Encryption in MongoDB: A practical guide (with examples)

Updated: February 3, 2024 By: Guest Contributor Post a comment

Introduction

As data security concerns continue to rise, learning how to implement encryption in various databases is more important than ever. MongoDB, being one of the most popular NoSQL databases, offers various ways to secure your data. In this tutorial, we will discuss different types of encryption that can be applied within MongoDB and provide practical examples to secure your database effectively.

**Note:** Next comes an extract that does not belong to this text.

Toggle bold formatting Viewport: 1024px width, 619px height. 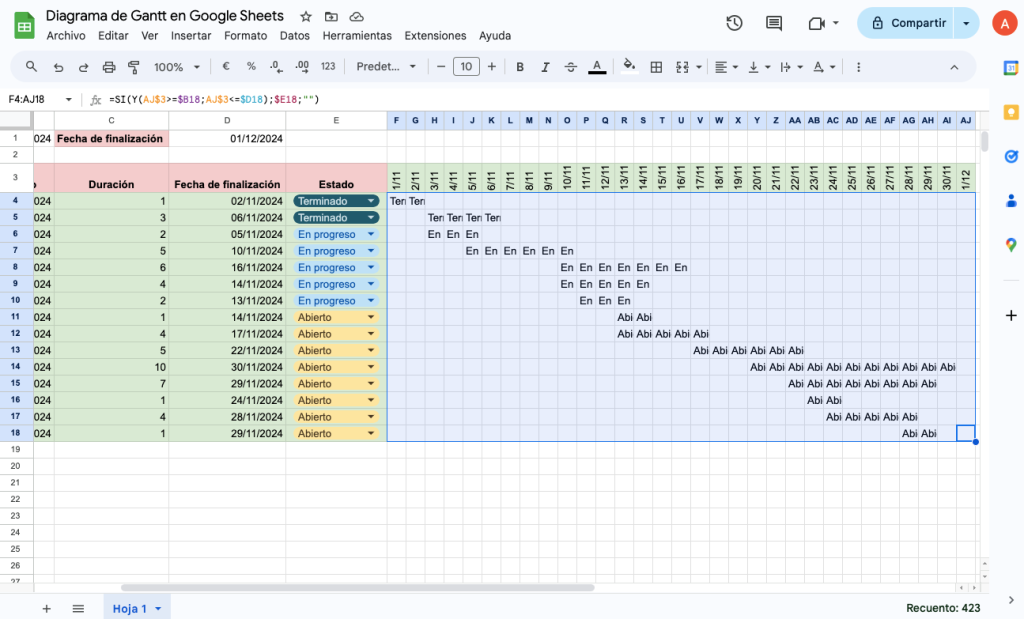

Types of Encryption in MongoDB

MongoDB supports several encryption techniques, including:

  • Encryption at Rest
  • Encryption in Transit

Encryption at rest secures your data when it is stored on disk, while encryption in transit secures it when it’s being communicated over a network.

Prerequisites

To follow this guide, you should have MongoDB installed, know the basics of its operation, and have a basic understanding of encryption principles.

Encryption in Transit

In MongoDB, encryption in transit is achieved using Transport Layer Security (TLS). To set up TLS, you first need to configure your MongoDB server to use it.

# Example of how to enable TLS on a MongoDB server
mongod --tlsMode requireTLS --tlsCertificateKeyFile /path/to/your/cert.pem

This example shows how to start MongoDB with TLS enabled, which requires clients to also use TLS connections. Replace ‘/path/to/your/cert.pem’ with the path to your actual TLS certificate.

Step-by-Step: Enabling TLS for Client and Server

1. Obtain a TLS certificate either from a Certificate Authority (CA) or create a self-signed certificate.

# Create a self-signed certificate
openssl req -newkey rsa:2048 -new -x509 -days 365 -nodes -out mongodb-cert.crt -keyout mongodb-cert.key
cat mongodb-cert.crt mongodb-cert.key > mongodb.pem
chmod 600 mongodb.pem

2. Enable TLS on the MongoDB server using the created certificate.

mongod --tlsMode requireTLS --tlsCertificateKeyFile /path/to/mongodb.pem

3. Configure MongoDB clients to use TLS.

# Example connection string for MongoDB client using TLS
mongo --tls --host dbname -u username -p --tlsCAFile /path/to/cacert.crt

Encryption at Rest

With MongoDB Enterprise, you can enable encryption at rest using WiredTiger’s native encryption.

Setting up Encryption at Rest

1. When starting the MongoDB service, specify the --enableEncryption flag and provide an encryption key file.

# Starting mongod with encryption at rest
mongod --dbpath /data/db --enableEncryption --encryptionKeyFile /path/to/encryption/keyfile

2. To generate a key file, use a command like the following:

# Generate a 256-bit encryption key file
openssl rand -base64 32 > /path/to/encryption/keyfile
chmod 600 /path/to/encryption/keyfile

You now have a secure MongoDB instance with encryption at rest implemented.

Field-Level Encryption

Starting with MongoDB 4.2, you can also utilize Field-Level Encryption which lets you encrypt fields individually within the application code before they are sent to the server.

Implementing Field-Level Encryption

Let’s walk through some examples to implement field-level encryption in your application.

# Initially, you'll need to create a Data Encryption Key (DEK). You will store the DEK securely and use it to encrypt specific fields.
# Sample to generate a DEK:
const clientEncryption = new ClientEncryption(mongoClient, {
  keyVaultNamespace: 'encryption.__keyVault',
  kmsProviders: {
    local: {
      key: Buffer.alloc(96) // This is your DEK
    }
  }
});

# Now you can encrypt a field before inserting into the database.
let encryptedField = clientEncryption.encrypt(
  'Sensitive Data',
  {
    algorithm: 'AEAD_AES_256_CBC_HMAC_SHA_512-Deterministic',
    keyAltName: 'dataKey'
  }
);

You would then insert encryptedField into your MongoDB collection, which maintains the encrypted state while stored.

Advancing with External Key Management Systems (KMS)

For a more robust solution, it’s recommended to integrate with an external KMS like AWS KMS, Azure Key Vault, or Google Cloud KMS.

The code would be similar to our field-level encryption example, but instead of a local key within the code, it would now access an external KMS every time you need to encrypt or decrypt data.

Conclusion

Implementing encryption in MongoDB is essential for securing sensitive data and ensuring compliance with data protection regulations. Starting with encryption in transit and moving towards more advanced techniques like field-level encryption and integration with external KMS provides multiple layers of security.